:: Set exercise ::
Could you rewrite all of the records below as a numbered list, leaving out any blank lines?

-------------------------

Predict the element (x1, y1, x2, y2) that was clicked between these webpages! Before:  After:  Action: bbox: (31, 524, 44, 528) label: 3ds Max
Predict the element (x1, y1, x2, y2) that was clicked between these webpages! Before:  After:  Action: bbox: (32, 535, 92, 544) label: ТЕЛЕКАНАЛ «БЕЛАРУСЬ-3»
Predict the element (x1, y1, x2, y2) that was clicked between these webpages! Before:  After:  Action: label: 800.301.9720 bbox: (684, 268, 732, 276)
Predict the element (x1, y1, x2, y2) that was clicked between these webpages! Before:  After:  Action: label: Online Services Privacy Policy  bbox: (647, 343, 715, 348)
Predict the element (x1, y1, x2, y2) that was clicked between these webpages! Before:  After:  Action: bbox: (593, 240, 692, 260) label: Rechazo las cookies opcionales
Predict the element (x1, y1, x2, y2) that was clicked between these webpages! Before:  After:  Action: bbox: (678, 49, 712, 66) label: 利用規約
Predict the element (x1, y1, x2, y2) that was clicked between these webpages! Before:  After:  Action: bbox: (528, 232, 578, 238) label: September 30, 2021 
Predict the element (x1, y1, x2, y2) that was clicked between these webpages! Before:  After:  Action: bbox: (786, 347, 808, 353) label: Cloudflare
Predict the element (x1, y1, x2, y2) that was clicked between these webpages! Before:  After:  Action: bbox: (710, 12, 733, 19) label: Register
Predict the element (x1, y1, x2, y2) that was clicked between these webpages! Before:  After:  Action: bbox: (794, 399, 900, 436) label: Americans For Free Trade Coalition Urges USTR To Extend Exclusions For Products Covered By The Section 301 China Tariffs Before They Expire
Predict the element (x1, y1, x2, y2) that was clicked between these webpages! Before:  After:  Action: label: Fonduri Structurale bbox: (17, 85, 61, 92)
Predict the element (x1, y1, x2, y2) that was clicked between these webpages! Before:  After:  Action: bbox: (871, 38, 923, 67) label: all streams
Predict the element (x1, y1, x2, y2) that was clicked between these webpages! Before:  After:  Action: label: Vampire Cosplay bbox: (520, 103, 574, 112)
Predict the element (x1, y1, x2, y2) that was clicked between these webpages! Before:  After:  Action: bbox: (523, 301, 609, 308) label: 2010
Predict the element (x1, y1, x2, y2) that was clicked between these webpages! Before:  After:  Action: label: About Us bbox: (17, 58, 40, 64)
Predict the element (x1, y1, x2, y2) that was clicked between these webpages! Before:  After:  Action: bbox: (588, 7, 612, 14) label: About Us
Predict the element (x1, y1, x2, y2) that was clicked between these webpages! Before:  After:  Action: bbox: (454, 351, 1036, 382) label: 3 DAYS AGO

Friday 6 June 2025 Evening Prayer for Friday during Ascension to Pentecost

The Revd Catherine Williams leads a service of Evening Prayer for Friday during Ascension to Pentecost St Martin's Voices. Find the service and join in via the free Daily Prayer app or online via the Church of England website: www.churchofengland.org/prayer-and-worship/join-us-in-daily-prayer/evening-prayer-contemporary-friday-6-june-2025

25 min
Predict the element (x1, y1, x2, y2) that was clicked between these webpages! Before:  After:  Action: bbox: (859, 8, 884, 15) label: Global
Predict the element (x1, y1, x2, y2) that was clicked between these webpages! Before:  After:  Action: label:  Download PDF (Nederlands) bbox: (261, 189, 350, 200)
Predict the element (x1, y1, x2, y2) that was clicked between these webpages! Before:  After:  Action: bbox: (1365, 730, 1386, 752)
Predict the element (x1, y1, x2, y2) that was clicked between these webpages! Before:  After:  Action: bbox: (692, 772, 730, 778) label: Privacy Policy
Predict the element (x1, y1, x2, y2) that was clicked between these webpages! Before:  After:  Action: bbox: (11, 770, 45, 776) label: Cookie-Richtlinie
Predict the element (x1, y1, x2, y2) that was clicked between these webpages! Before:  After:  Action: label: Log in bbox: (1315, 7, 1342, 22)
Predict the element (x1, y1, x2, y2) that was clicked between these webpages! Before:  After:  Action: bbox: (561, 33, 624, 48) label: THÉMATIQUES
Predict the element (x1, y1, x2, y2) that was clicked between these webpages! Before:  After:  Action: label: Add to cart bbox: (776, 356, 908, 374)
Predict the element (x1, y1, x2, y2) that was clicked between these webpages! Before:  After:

-------------------------

:: Reply to the task ::
1. Predict the element (x1, y1, x2, y2) that was clicked between these webpages! Before:  After:  Action: bbox: (31, 524, 44, 528) label: 3ds Max
2. Predict the element (x1, y1, x2, y2) that was clicked between these webpages! Before:  After:  Action: bbox: (32, 535, 92, 544) label: ТЕЛЕКАНАЛ «БЕЛАРУСЬ-3»
3. Predict the element (x1, y1, x2, y2) that was clicked between these webpages! Before:  After:  Action: label: 800.301.9720 bbox: (684, 268, 732, 276)
4. Predict the element (x1, y1, x2, y2) that was clicked between these webpages! Before:  After:  Action: label: Online Services Privacy Policy  bbox: (647, 343, 715, 348)
5. Predict the element (x1, y1, x2, y2) that was clicked between these webpages! Before:  After:  Action: bbox: (593, 240, 692, 260) label: Rechazo las cookies opcionales
6. Predict the element (x1, y1, x2, y2) that was clicked between these webpages! Before:  After:  Action: bbox: (678, 49, 712, 66) label: 利用規約
7. Predict the element (x1, y1, x2, y2) that was clicked between these webpages! Before:  After:  Action: bbox: (528, 232, 578, 238) label: September 30, 2021 
8. Predict the element (x1, y1, x2, y2) that was clicked between these webpages! Before:  After:  Action: bbox: (786, 347, 808, 353) label: Cloudflare
9. Predict the element (x1, y1, x2, y2) that was clicked between these webpages! Before:  After:  Action: bbox: (710, 12, 733, 19) label: Register
10. Predict the element (x1, y1, x2, y2) that was clicked between these webpages! Before:  After:  Action: bbox: (794, 399, 900, 436) label: Americans For Free Trade Coalition Urges USTR To Extend Exclusions For Products Covered By The Section 301 China Tariffs Before They Expire
11. Predict the element (x1, y1, x2, y2) that was clicked between these webpages! Before:  After:  Action: label: Fonduri Structurale bbox: (17, 85, 61, 92)
12. Predict the element (x1, y1, x2, y2) that was clicked between these webpages! Before:  After:  Action: bbox: (871, 38, 923, 67) label: all streams
13. Predict the element (x1, y1, x2, y2) that was clicked between these webpages! Before:  After:  Action: label: Vampire Cosplay bbox: (520, 103, 574, 112)
14. Predict the element (x1, y1, x2, y2) that was clicked between these webpages! Before:  After:  Action: bbox: (523, 301, 609, 308) label: 2010
15. Predict the element (x1, y1, x2, y2) that was clicked between these webpages! Before:  After:  Action: label: About Us bbox: (17, 58, 40, 64)
16. Predict the element (x1, y1, x2, y2) that was clicked between these webpages! Before:  After:  Action: bbox: (588, 7, 612, 14) label: About Us
17. Predict the element (x1, y1, x2, y2) that was clicked between these webpages! Before:  After:  Action: bbox: (454, 351, 1036, 382) label: 3 DAYS AGO
18. Friday 6 June 2025 Evening Prayer for Friday during Ascension to Pentecost
19. The Revd Catherine Williams leads a service of Evening Prayer for Friday during Ascension to Pentecost St Martin's Voices. Find the service and join in via the free Daily Prayer app or online via the Church of England website: www.churchofengland.org/prayer-and-worship/join-us-in-daily-prayer/evening-prayer-contemporary-friday-6-june-2025
20. 25 min
21. Predict the element (x1, y1, x2, y2) that was clicked between these webpages! Before:  After:  Action: bbox: (859, 8, 884, 15) label: Global
22. Predict the element (x1, y1, x2, y2) that was clicked between these webpages! Before:  After:  Action: label:  Download PDF (Nederlands) bbox: (261, 189, 350, 200)
23. Predict the element (x1, y1, x2, y2) that was clicked between these webpages! Before:  After:  Action: bbox: (1365, 730, 1386, 752)
24. Predict the element (x1, y1, x2, y2) that was clicked between these webpages! Before:  After:  Action: bbox: (692, 772, 730, 778) label: Privacy Policy
25. Predict the element (x1, y1, x2, y2) that was clicked between these webpages! Before:  After:  Action: bbox: (11, 770, 45, 776) label: Cookie-Richtlinie
26. Predict the element (x1, y1, x2, y2) that was clicked between these webpages! Before:  After:  Action: label: Log in bbox: (1315, 7, 1342, 22)
27. Predict the element (x1, y1, x2, y2) that was clicked between these webpages! Before:  After:  Action: bbox: (561, 33, 624, 48) label: THÉMATIQUES
28. Predict the element (x1, y1, x2, y2) that was clicked between these webpages! Before:  After:  Action: label: Add to cart bbox: (776, 356, 908, 374)
29. Predict the element (x1, y1, x2, y2) that was clicked between these webpages! Before:  After:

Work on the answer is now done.